The government’s recent naming of three Smart Cities to help develop connected and driverless cars and the associated £9 million investment is a fantastic opportunity for UK plc. But without further government intervention, what has been a good start may fail to deliver.
Uncoordinated development of the technology will lead to incompatible systems and limit the economic and social benefits delivered by a transport system of autonomous vehicles. If government fail to articulate a unified framework of standards, suppliers will lack the confidence to innovate and invest. Government must find the right balance between too much and too little legislation.

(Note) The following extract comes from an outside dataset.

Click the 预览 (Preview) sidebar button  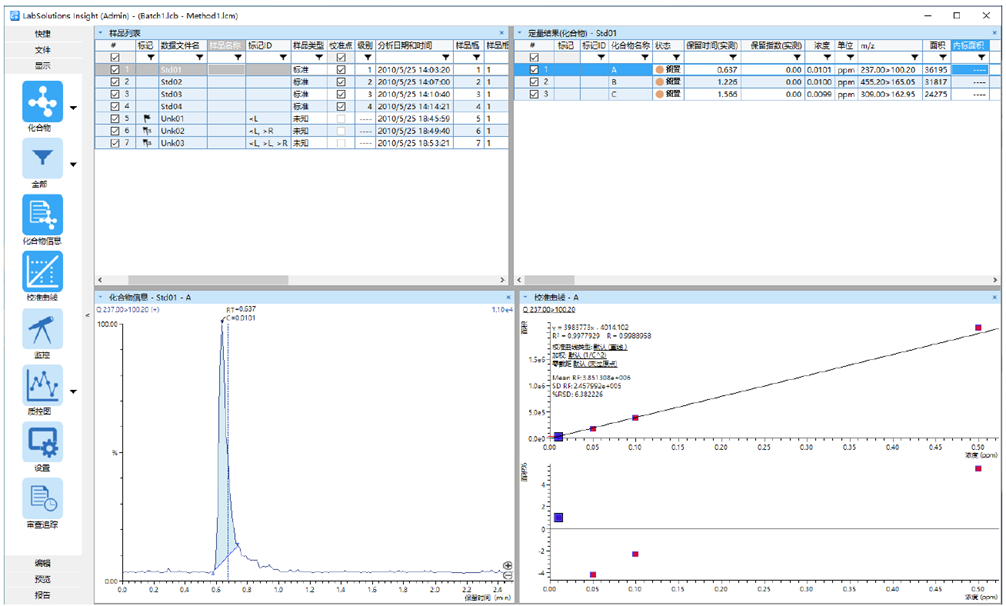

Building the right infrastructure is its first challenge. Autonomous vehicles won’t work if their technology doesn’t match up connected car parks or traffic lights, so setting standards at an early stage will provide the basis for all future connected infrastructure.
The government must be prepared to make a significant investment in that infrastructure. Initially this will mean working with mobile operators to deploy 4G to create better communication in – and between – cars.
We also need better road layout and design, particularly during a transition phase when both driven and driverless cars share the road. Currently there is little coherence in investment decisions between Highways England and local and metropolitan transport authorities such as Transport for London. Only the government has the authority to forge a consistent approach by bringing these big agencies together.
Second, the government has a role to play in stimulating public demand for the technology. Although it is unlikely in the short-term, we may reach a tipping point where it makes sense for the government to encourage driverless car uptake via scrappage allowances or similar incentives in order to speed up the transition to autonomous vehicles.
Third, while connected cars are a step towards a completely driverless vehicle, the driver remains ‘in control’ and would remain legally liable. But in a completely autonomous vehicle further down the line, who (or what) would be liable in the event of an accident? The industry needs legislation that offers society clarity around liability.
Fourth, concerns around the storage and use of our personal data is a potential obstacle to greater adoption of autonomous vehicles. Ultimately, we may all have to make some concessions in this regard to reap the benefits of this technology, but is it such a departure? Most of us already share our location data via mobile phones or personal information via social media.
People may be more prepared to sacrifice some privacy in return for services. Insurers using data from telematics boxes in our cars may be able to lower our premiums and the sharing of our location and driving conditions will help agencies to manage traffic flow better. It remains to be seen whether consumers will be willing to trade some of their privacy for benefits.
Developing a single set of development standards will be complex at first, but ultimately no more of a challenge than the creation of health and safety standards. Once these issues have been resolved, we can start to realise the promise of driverless cars.
This article represents the views of the author only, and does not necessarily represent the views or professional advice of KPMG in the UK.